PS4-39 DEVELOPMENT OF NEW HARM-BASED WEIGHTING APPROACH TO COMPOSITE INDICATORS: THE AGENCY FOR HEALTHCARE RESEARCH AND QUALITY PATIENT SAFETY FOR SELECTED INDICATORS (AHRQ PSI-90)

Wednesday, October 21, 2015
Grand Ballroom EH (Hyatt Regency St. Louis at the Arch)
Poster Board # PS4-39

Kathryn M. McDonald, MM1, Halcyon Skinner, PhD, MPH2, Patricia Zrelak, PhD3, Garth Utter, MD3, Sheryl Davies, MA1, Hawre Jalal, PhD4, Robert Houchens, PhD5 and Patrick Romano, MD, MPH3, (1)Stanford University Center for Health Policy and Center for Primary Care and Outcomes Research, Stanford, CA, (2)Truven Health, Ann Arbor, MI, (3)UC Davis, Sacramento, CA, (4)Department of Health Policy and Management, University of Pittsburgh, Graduate School of Public Health, Pittsburgh, PA, (5)Truven Health, Sacramento, CA
Purpose: Quality measures support many uses. Although targeted measures address quality improvement, composite measures have appeal for consumer choice and payment incentives. Various approaches to weighting composite components are used, but none are patient-centered harm-weighted. Our project aims to develop a composite patient safety indicator (PSI) aggregating different types of harms on a single scale. 

Methods: We developed a composite of 11 AHRQ PSIs combining the volume of each (e.g. post-operative iatrogenic pneumothorax, pressure ulcer), the excess risk of harms associated with each (e.g., mortality, readmission, debridement procedure), and a disutility for each harm. Data sources include the 2012 HCUP SID  for volume, and linked data from the 2012-2013 CMS inpatient and outpatient files for risk-adjusted modeling of excess harms with propensity weights. We multiply excess harms by a utility weight assigned to each harm. When not available in the literature, utility values for harms, were estimated in two steps: 1) elicit relative rankings of all 37 harms from clinicians, 2) fit these rankings to established literature-based utilities reflecting patient preferences.

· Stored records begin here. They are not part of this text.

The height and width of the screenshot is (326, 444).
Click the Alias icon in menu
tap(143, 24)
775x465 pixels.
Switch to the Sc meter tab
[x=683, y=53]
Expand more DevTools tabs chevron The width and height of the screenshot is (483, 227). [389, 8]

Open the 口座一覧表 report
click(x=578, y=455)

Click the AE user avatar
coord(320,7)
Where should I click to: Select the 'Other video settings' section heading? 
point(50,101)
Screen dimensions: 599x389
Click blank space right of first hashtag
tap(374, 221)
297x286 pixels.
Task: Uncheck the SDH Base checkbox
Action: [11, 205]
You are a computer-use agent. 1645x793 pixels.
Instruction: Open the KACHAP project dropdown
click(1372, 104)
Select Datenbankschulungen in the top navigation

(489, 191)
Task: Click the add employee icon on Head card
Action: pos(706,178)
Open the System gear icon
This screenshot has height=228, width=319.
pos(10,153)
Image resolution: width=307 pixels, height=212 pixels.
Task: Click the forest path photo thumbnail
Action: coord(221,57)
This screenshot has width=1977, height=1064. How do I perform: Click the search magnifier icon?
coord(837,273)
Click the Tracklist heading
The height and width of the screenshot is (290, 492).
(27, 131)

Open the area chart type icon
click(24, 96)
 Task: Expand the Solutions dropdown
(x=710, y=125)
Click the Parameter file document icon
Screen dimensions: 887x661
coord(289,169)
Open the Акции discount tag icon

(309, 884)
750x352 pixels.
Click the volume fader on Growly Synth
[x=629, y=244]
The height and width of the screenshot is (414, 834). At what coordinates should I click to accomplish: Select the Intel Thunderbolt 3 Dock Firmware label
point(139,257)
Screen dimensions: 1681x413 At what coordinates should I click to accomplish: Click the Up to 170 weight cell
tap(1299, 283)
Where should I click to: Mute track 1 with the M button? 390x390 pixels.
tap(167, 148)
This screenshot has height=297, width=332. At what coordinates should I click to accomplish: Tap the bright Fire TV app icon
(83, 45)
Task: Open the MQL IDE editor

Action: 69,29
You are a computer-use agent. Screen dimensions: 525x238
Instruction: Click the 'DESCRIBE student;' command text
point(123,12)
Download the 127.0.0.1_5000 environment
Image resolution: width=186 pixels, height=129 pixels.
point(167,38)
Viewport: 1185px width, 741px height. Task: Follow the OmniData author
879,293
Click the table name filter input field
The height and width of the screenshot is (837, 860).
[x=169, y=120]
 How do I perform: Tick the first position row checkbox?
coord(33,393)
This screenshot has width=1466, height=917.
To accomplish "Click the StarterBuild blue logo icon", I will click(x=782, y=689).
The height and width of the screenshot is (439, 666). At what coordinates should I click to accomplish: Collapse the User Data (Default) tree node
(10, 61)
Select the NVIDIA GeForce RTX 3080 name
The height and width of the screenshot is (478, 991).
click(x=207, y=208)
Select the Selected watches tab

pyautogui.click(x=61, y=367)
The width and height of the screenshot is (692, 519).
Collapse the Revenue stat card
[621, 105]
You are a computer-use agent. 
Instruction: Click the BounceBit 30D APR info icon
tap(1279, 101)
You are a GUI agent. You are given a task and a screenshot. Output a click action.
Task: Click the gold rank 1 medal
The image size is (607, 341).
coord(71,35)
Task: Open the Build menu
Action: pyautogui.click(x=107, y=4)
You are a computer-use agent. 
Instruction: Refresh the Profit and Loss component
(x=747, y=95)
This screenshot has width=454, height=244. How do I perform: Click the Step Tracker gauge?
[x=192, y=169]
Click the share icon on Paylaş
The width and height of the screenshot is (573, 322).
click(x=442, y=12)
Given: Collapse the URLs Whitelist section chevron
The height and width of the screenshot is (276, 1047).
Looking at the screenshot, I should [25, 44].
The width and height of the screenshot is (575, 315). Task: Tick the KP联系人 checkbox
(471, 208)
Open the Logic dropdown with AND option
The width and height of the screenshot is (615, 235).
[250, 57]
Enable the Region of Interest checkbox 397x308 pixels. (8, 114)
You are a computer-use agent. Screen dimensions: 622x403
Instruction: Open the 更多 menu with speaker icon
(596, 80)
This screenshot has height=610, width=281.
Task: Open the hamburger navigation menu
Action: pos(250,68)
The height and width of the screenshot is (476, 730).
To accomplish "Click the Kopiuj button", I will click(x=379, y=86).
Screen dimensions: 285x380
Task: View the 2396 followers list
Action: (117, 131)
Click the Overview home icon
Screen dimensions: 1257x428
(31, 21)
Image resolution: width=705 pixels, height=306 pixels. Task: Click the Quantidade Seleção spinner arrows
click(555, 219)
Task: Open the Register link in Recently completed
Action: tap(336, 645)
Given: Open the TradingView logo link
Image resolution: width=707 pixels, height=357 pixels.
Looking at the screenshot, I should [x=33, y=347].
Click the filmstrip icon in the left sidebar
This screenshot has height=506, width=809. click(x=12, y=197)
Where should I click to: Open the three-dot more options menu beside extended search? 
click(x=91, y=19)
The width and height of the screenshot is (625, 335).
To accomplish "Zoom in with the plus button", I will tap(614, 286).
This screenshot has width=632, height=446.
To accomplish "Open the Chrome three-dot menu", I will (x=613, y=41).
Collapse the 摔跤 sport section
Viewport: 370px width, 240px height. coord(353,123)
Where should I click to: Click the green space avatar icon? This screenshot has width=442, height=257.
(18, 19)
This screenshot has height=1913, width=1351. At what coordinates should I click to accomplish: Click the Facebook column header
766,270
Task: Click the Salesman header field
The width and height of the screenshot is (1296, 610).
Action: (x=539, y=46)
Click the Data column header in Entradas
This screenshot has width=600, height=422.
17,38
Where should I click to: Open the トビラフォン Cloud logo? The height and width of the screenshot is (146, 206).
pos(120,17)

Results: The table shows final weights, harm weights (excess harm and disutility) and volume weights. Post-operative sepsis has higher mortality rates, and consequently a higher harm weight. The final weight of an indicator is reduced if the volume of that PSI is low (e.g., PSI-08).

Component

Harm Weight

Volume Weight

Final Weight

Pressure Ulcer (PSI-03)

0.0382

0.0294

0.0142

Iatrogenic Pneumothorax (PSI-06)

0.1388

0.0669

0.1175

Central Venous Catheter Related Blood Stream Infection (PSI-07)

0.0627

0.0336

0.0267

Postoperative Hip Fracture (PSI-08)

0.1214

0.0016

0.0025

Perioperative Hemorrhage or Hematoma (PSI-09)

0.0821

0.2868

0.2978

Postoperative Physiologic/Metabolic Derangement (PSI-10)

0.0836

0.0201

0.0213

Postoperative Respiratory Failure  (PSI-11)

0.0479

0.2379

0.1441

Perioperative Pulmonary Embolism/Deep Vein Thrombosis  (PSI-12)

0.0670

0.2479

0.2100

Postoperative Sepsis (PSI-13)

0.2323

0.0511

0.1501

Postoperative Wound Dehiscence (PSI-14)

0.0234

0.0162

0.0048

Accidental Puncture/Laceration (PSI-15)

0.1025

0.0085

0.011

Conclusions: Weighting PSIs in a composite by their associated relative burden or quality of life summarizes total iatrogenic patient-experienced harm, and will compare hospitals accordingly. This method is consistent with a view that decision-making by providers, consumers, and other stakeholders should be driven by an objective of reducing net harm and increasing utility.